Tarefa 1: Transcreva do texto sobre ambiguidade o trecho entre "Uma expressão é" e "um concurso televisivo.", inclusive.

Trecho do documento:
Enciclopédia de termos Lógico-Filosóficos (Notas do Livro)

Ambiguidade

Do latim ambiguitas, duplo sentido. Duplo sentido de uma palavra ou de uma expressão. Não deixar claro o sentido de uma palavra ou de uma frase que podem ser interpretadas pelo menos de duas maneiras diferentes.

Uma expressão é ambígua, quando se encontra associada a mais de um significado. A ambiguidade é, por conseguinte, o tipo de relação entre forma e significado recíproca da relação de SINONÍMIA.

Os seguintes exemplos ilustram diferentes tipos de ambiguidade respectivamente, ambiguidade lexical, estrutural e de âmbito. 1) “O Pedro escolheu o canto”; 2) “O Pedro viu a Maria com os binóculos”; 3) “Todas as pessoas são amadas por alguém.

No exemplo 1 a ambiguidade resulta de a palavra “canto” poder ser interpretada como designadora ou de determinado lugar em um espaço interior ou de certa atividade musical: a frase 1 pode ser usada, p.ex., para informar acerca do lugar que o Pedro escolheu para se sentar, pode informar acerca da demonstração de perícia que o Pedro escolheu em um concurso televisivo.

Em 2 a ambiguidade resulta da posição relativa em que o sintagma “com binóculos” ocorre na frase. Essa frase pode ser interpretada como se descrevesse a situação em que Pedro usou os binóculos para ver a Maria ou como descrevendo a situação em que a Maria levava os binóculos quando o Pedro a viu. Repare-se que, colocando o referido sintagma em outra posição relativa, no início da frase, p. ex., a frase resultante deixa de apresentar essa ambiguidade: “Com os binóculos, o Pedro viu a Maria”, descreve apenas a primeira das duas situações referidas.

Tarefa 2: Repita palavra por palavra as linhas da listagem entre a que contém "The image size is (1518, 569)." e a que contém "center [1146, 164].", inclusive.

Itens de dados
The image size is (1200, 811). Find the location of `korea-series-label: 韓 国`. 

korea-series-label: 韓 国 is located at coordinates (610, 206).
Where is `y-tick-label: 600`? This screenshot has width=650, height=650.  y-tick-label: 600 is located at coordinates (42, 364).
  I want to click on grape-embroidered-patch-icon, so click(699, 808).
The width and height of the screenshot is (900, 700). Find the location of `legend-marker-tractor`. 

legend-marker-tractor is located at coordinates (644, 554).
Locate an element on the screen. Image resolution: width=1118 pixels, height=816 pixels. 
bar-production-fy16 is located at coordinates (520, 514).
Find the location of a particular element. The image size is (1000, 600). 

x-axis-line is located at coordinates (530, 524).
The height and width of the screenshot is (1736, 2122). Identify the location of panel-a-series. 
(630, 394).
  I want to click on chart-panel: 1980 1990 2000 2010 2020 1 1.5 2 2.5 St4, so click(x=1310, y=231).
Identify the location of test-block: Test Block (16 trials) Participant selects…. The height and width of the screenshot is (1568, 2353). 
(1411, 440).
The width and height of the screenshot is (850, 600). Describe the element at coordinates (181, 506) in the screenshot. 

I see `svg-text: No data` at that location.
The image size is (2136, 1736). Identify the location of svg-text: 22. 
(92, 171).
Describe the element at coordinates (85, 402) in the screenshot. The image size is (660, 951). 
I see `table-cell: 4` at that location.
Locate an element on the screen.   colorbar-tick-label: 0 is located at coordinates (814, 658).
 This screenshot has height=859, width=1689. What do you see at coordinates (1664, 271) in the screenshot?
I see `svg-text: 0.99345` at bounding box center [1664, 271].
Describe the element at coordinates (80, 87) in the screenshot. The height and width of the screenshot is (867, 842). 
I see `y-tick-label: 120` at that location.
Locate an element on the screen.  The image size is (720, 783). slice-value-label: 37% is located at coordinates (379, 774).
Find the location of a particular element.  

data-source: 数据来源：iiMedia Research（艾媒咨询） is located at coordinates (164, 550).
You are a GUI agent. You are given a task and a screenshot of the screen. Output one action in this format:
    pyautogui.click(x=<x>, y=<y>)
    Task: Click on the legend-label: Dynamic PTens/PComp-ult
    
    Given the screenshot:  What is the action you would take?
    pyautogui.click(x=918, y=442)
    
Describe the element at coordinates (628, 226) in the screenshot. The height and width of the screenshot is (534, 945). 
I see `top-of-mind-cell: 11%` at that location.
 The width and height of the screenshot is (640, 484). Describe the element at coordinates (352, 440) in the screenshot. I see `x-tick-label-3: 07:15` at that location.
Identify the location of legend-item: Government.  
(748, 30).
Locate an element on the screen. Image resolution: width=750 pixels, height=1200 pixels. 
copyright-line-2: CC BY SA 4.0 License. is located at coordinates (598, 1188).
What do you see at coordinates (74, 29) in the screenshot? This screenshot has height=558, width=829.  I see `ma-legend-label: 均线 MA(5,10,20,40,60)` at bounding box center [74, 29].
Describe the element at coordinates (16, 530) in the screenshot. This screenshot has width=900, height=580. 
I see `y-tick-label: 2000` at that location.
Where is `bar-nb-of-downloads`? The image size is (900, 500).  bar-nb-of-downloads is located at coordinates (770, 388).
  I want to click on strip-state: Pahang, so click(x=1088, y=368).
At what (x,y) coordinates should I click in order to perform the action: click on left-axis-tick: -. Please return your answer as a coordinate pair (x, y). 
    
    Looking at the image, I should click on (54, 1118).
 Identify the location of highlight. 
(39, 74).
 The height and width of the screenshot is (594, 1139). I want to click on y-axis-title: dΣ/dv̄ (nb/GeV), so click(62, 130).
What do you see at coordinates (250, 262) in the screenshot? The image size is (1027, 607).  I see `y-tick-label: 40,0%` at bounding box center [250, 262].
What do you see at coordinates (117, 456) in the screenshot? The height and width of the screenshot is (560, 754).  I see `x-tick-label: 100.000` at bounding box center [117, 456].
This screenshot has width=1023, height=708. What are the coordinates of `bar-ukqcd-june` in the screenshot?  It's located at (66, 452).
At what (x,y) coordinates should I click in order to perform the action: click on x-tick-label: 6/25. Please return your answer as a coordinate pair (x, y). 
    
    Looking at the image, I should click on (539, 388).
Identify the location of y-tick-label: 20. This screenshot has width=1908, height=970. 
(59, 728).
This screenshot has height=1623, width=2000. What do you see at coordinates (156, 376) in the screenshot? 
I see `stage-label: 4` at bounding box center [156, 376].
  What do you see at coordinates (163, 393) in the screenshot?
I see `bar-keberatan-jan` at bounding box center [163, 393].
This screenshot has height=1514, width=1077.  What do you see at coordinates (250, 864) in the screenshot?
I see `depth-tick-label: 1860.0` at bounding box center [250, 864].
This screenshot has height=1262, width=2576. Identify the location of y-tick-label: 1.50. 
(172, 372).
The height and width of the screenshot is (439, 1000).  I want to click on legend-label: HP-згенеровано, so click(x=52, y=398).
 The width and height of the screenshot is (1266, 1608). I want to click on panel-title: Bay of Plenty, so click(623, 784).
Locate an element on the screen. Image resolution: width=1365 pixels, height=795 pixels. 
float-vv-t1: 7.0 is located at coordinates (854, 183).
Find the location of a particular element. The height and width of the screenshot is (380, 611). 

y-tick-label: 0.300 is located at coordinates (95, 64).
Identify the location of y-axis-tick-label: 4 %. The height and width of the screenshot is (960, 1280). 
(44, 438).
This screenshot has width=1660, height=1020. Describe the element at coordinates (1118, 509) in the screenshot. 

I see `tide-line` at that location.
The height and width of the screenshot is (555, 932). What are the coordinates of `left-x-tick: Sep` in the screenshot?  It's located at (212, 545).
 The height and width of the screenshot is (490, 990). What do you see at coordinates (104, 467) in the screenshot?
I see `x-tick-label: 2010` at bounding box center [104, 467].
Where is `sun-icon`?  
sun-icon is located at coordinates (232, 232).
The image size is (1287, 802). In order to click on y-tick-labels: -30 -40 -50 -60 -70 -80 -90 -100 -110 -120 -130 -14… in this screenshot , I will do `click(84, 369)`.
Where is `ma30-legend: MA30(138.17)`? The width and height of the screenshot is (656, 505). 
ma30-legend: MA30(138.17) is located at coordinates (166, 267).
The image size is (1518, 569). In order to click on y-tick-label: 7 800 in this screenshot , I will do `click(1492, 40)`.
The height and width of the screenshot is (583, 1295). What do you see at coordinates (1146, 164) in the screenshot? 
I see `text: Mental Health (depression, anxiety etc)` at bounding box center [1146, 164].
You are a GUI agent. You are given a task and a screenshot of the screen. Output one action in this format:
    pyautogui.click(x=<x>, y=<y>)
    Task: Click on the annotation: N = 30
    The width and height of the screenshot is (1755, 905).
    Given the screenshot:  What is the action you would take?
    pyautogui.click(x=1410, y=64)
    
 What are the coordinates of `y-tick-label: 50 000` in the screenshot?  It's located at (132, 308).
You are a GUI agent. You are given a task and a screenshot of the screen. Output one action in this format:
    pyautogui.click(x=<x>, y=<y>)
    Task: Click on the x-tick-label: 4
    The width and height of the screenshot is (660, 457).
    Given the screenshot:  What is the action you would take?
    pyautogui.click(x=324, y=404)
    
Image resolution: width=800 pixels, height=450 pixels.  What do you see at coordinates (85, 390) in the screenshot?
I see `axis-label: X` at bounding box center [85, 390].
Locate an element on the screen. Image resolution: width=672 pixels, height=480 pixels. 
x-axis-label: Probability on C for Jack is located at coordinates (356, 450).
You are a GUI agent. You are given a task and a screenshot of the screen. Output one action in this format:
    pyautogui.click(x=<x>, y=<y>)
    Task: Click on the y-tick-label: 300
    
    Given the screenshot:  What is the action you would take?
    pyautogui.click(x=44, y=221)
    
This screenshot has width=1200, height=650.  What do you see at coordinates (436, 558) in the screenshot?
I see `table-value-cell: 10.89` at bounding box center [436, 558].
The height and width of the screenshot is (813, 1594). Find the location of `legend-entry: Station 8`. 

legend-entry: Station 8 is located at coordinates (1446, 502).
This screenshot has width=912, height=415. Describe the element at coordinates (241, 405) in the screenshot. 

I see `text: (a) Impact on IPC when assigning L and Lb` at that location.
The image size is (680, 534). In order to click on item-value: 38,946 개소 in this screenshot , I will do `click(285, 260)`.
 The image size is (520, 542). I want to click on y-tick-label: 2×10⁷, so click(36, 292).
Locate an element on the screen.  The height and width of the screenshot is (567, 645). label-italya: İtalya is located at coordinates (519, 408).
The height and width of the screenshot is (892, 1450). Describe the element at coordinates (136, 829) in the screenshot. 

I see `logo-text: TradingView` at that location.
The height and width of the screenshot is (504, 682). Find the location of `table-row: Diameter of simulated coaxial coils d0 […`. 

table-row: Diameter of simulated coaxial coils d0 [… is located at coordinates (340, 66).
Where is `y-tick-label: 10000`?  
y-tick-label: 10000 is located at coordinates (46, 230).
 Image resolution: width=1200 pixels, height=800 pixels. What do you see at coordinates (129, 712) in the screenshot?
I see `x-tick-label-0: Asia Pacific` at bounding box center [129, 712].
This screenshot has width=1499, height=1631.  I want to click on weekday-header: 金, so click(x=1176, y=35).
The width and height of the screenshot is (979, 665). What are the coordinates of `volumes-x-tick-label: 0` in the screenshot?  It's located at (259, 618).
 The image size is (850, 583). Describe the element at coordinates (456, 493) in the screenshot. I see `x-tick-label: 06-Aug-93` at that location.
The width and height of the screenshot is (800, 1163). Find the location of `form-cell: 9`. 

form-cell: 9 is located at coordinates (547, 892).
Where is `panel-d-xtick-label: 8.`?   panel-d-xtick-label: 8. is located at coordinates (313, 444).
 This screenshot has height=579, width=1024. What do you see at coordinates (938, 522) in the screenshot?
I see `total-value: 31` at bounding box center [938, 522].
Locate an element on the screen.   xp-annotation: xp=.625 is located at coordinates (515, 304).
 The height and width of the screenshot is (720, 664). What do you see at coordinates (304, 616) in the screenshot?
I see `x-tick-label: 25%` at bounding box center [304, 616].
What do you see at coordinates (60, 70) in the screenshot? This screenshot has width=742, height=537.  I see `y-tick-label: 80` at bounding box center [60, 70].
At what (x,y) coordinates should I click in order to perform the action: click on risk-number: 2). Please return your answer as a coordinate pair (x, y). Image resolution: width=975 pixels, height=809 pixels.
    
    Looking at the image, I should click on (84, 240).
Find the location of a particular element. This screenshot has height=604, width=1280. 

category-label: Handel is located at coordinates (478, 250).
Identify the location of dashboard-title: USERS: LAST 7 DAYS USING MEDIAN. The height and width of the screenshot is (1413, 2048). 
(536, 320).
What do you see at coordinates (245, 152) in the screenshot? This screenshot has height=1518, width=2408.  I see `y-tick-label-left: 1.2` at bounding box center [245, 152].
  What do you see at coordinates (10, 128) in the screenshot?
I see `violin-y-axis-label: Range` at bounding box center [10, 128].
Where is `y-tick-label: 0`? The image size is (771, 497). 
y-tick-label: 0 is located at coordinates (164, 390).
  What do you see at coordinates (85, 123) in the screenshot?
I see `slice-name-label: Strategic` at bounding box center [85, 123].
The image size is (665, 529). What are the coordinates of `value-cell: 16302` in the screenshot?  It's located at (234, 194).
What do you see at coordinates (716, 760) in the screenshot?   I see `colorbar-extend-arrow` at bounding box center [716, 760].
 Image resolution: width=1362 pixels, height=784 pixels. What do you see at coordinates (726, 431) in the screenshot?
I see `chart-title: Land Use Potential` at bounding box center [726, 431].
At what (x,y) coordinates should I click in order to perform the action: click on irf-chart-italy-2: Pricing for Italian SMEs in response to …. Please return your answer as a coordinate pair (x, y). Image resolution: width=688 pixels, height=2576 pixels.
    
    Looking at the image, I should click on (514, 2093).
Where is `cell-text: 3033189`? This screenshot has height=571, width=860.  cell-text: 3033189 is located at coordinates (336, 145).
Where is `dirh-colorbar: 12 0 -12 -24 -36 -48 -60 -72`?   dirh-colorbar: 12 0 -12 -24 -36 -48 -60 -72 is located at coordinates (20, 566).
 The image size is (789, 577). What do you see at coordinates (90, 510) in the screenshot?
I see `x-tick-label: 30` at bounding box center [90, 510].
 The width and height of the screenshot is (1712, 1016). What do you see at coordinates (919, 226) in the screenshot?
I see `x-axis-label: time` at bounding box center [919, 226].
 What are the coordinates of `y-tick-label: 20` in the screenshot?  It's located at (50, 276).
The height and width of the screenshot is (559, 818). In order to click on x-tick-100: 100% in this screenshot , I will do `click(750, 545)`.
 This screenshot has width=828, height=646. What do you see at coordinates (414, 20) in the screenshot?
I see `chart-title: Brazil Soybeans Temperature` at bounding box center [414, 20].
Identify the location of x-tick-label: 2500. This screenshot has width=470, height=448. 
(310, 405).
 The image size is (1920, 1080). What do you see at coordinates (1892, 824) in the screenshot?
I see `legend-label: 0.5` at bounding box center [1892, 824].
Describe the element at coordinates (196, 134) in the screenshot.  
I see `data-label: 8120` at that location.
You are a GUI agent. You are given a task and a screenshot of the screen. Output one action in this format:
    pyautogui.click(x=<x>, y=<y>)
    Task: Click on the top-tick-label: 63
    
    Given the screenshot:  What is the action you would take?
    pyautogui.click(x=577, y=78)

Resposta escrita 1:
Uma expressão é ambígua, quando se encontra associada a mais de um significado. A ambiguidade é, por conseguinte, o tipo de relação entre forma e significado recíproca da relação de SINONÍMIA.

Os seguintes exemplos ilustram diferentes tipos de ambiguidade respectivamente, ambiguidade lexical, estrutural e de âmbito. 1) “O Pedro escolheu o canto”; 2) “O Pedro viu a Maria com os binóculos”; 3) “Todas as pessoas são amadas por alguém.

No exemplo 1 a ambiguidade resulta de a palavra “canto” poder ser interpretada como designadora ou de determinado lugar em um espaço interior ou de certa atividade musical: a frase 1 pode ser usada, p.ex., para informar acerca do lugar que o Pedro escolheu para se sentar, pode informar acerca da demonstração de perícia que o Pedro escolheu em um concurso televisivo.

Resposta escrita 2:
The image size is (1518, 569). In order to click on y-tick-label: 7 800 in this screenshot , I will do `click(1492, 40)`.
The height and width of the screenshot is (583, 1295). What do you see at coordinates (1146, 164) in the screenshot? 
I see `text: Mental Health (depression, anxiety etc)` at bounding box center [1146, 164].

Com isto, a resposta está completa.